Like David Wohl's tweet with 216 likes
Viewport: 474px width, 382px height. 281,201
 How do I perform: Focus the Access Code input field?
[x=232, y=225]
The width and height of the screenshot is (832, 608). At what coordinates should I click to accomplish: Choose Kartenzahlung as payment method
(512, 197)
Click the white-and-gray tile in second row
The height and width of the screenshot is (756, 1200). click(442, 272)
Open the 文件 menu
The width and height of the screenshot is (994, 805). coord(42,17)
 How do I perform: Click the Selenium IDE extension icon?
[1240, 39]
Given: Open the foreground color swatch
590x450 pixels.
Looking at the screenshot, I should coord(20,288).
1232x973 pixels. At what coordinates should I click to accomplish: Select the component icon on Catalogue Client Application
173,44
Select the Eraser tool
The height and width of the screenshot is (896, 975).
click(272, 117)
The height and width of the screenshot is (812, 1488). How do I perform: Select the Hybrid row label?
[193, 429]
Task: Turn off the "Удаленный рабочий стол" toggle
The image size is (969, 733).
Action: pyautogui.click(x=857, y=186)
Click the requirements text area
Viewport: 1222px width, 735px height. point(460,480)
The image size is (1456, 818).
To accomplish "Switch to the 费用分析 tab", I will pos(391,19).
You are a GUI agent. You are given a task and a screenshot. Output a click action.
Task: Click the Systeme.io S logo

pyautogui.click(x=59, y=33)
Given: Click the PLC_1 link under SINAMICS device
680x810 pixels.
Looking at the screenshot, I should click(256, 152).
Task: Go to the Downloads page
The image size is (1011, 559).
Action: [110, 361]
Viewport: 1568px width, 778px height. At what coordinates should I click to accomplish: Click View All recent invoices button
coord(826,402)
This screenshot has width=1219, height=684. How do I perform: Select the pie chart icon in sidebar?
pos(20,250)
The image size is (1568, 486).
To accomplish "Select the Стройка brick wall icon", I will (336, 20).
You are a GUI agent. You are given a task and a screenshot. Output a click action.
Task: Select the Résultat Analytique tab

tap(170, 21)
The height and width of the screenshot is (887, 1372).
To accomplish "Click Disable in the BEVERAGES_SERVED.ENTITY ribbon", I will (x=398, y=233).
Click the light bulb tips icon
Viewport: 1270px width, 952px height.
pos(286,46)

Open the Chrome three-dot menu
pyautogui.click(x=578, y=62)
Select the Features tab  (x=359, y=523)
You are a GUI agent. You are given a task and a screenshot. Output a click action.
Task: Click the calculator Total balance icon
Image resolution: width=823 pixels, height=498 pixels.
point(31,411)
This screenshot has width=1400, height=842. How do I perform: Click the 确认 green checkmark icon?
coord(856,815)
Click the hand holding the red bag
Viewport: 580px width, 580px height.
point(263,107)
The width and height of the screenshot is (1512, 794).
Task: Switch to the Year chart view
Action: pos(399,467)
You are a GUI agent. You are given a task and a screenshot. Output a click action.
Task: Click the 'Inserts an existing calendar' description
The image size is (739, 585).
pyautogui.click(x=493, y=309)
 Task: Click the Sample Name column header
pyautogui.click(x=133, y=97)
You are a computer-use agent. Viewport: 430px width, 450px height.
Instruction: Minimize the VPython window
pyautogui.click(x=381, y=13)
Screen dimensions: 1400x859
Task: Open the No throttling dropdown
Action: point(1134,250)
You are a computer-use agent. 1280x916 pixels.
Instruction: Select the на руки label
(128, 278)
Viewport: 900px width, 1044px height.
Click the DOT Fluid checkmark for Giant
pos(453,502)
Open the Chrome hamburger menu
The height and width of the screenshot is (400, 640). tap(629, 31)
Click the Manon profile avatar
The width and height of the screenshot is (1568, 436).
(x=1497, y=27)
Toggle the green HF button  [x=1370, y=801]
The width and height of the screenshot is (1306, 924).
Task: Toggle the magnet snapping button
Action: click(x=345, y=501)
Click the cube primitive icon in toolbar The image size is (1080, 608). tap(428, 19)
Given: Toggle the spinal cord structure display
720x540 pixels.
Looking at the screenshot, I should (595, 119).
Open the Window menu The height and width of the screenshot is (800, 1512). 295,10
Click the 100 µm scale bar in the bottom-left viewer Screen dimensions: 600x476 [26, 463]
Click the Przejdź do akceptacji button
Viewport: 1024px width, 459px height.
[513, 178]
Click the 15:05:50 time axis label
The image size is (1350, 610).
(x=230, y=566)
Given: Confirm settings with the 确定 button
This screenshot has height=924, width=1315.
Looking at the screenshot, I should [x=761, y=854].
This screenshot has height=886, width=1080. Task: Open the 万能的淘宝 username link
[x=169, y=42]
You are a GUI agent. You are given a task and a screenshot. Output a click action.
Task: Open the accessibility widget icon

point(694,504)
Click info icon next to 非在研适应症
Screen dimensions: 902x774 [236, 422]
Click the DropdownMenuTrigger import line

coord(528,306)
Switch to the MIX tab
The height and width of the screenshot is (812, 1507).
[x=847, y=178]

*Challenge*. Reproduce these records line for line, without any changes.

*Complete output*.
Like David Wohl's tweet with 216 likes
Viewport: 474px width, 382px height. 281,201
 How do I perform: Focus the Access Code input field?
[x=232, y=225]
The width and height of the screenshot is (832, 608). At what coordinates should I click to accomplish: Choose Kartenzahlung as payment method
(512, 197)
Click the white-and-gray tile in second row
The height and width of the screenshot is (756, 1200). click(442, 272)
Open the 文件 menu
The width and height of the screenshot is (994, 805). coord(42,17)
 How do I perform: Click the Selenium IDE extension icon?
[1240, 39]
Given: Open the foreground color swatch
590x450 pixels.
Looking at the screenshot, I should coord(20,288).
1232x973 pixels. At what coordinates should I click to accomplish: Select the component icon on Catalogue Client Application
173,44
Select the Eraser tool
The height and width of the screenshot is (896, 975).
click(272, 117)
The height and width of the screenshot is (812, 1488). How do I perform: Select the Hybrid row label?
[193, 429]
Task: Turn off the "Удаленный рабочий стол" toggle
The image size is (969, 733).
Action: pyautogui.click(x=857, y=186)
Click the requirements text area
Viewport: 1222px width, 735px height. point(460,480)
The image size is (1456, 818).
To accomplish "Switch to the 费用分析 tab", I will pos(391,19).
You are a GUI agent. You are given a task and a screenshot. Output a click action.
Task: Click the Systeme.io S logo

pyautogui.click(x=59, y=33)
Given: Click the PLC_1 link under SINAMICS device
680x810 pixels.
Looking at the screenshot, I should click(256, 152).
Task: Go to the Downloads page
The image size is (1011, 559).
Action: [110, 361]
Viewport: 1568px width, 778px height. At what coordinates should I click to accomplish: Click View All recent invoices button
coord(826,402)
This screenshot has width=1219, height=684. How do I perform: Select the pie chart icon in sidebar?
pos(20,250)
The image size is (1568, 486).
To accomplish "Select the Стройка brick wall icon", I will (336, 20).
You are a GUI agent. You are given a task and a screenshot. Output a click action.
Task: Select the Résultat Analytique tab

tap(170, 21)
The height and width of the screenshot is (887, 1372).
To accomplish "Click Disable in the BEVERAGES_SERVED.ENTITY ribbon", I will (x=398, y=233).
Click the light bulb tips icon
Viewport: 1270px width, 952px height.
pos(286,46)

Open the Chrome three-dot menu
pyautogui.click(x=578, y=62)
Select the Features tab  (x=359, y=523)
You are a GUI agent. You are given a task and a screenshot. Output a click action.
Task: Click the calculator Total balance icon
Image resolution: width=823 pixels, height=498 pixels.
point(31,411)
This screenshot has width=1400, height=842. How do I perform: Click the 确认 green checkmark icon?
coord(856,815)
Click the hand holding the red bag
Viewport: 580px width, 580px height.
point(263,107)
The width and height of the screenshot is (1512, 794).
Task: Switch to the Year chart view
Action: pos(399,467)
You are a GUI agent. You are given a task and a screenshot. Output a click action.
Task: Click the 'Inserts an existing calendar' description
The image size is (739, 585).
pyautogui.click(x=493, y=309)
 Task: Click the Sample Name column header
pyautogui.click(x=133, y=97)
You are a computer-use agent. Viewport: 430px width, 450px height.
Instruction: Minimize the VPython window
pyautogui.click(x=381, y=13)
Screen dimensions: 1400x859
Task: Open the No throttling dropdown
Action: point(1134,250)
You are a computer-use agent. 1280x916 pixels.
Instruction: Select the на руки label
(128, 278)
Viewport: 900px width, 1044px height.
Click the DOT Fluid checkmark for Giant
pos(453,502)
Open the Chrome hamburger menu
The height and width of the screenshot is (400, 640). tap(629, 31)
Click the Manon profile avatar
The width and height of the screenshot is (1568, 436).
(x=1497, y=27)
Toggle the green HF button  [x=1370, y=801]
The width and height of the screenshot is (1306, 924).
Task: Toggle the magnet snapping button
Action: click(x=345, y=501)
Click the cube primitive icon in toolbar The image size is (1080, 608). tap(428, 19)
Given: Toggle the spinal cord structure display
720x540 pixels.
Looking at the screenshot, I should (595, 119).
Open the Window menu The height and width of the screenshot is (800, 1512). 295,10
Click the 100 µm scale bar in the bottom-left viewer Screen dimensions: 600x476 [26, 463]
Click the Przejdź do akceptacji button
Viewport: 1024px width, 459px height.
[513, 178]
Click the 15:05:50 time axis label
The image size is (1350, 610).
(x=230, y=566)
Given: Confirm settings with the 确定 button
This screenshot has height=924, width=1315.
Looking at the screenshot, I should [x=761, y=854].
This screenshot has height=886, width=1080. Task: Open the 万能的淘宝 username link
[x=169, y=42]
You are a GUI agent. You are given a task and a screenshot. Output a click action.
Task: Open the accessibility widget icon

point(694,504)
Click info icon next to 非在研适应症
Screen dimensions: 902x774 [236, 422]
Click the DropdownMenuTrigger import line

coord(528,306)
Switch to the MIX tab
The height and width of the screenshot is (812, 1507).
[x=847, y=178]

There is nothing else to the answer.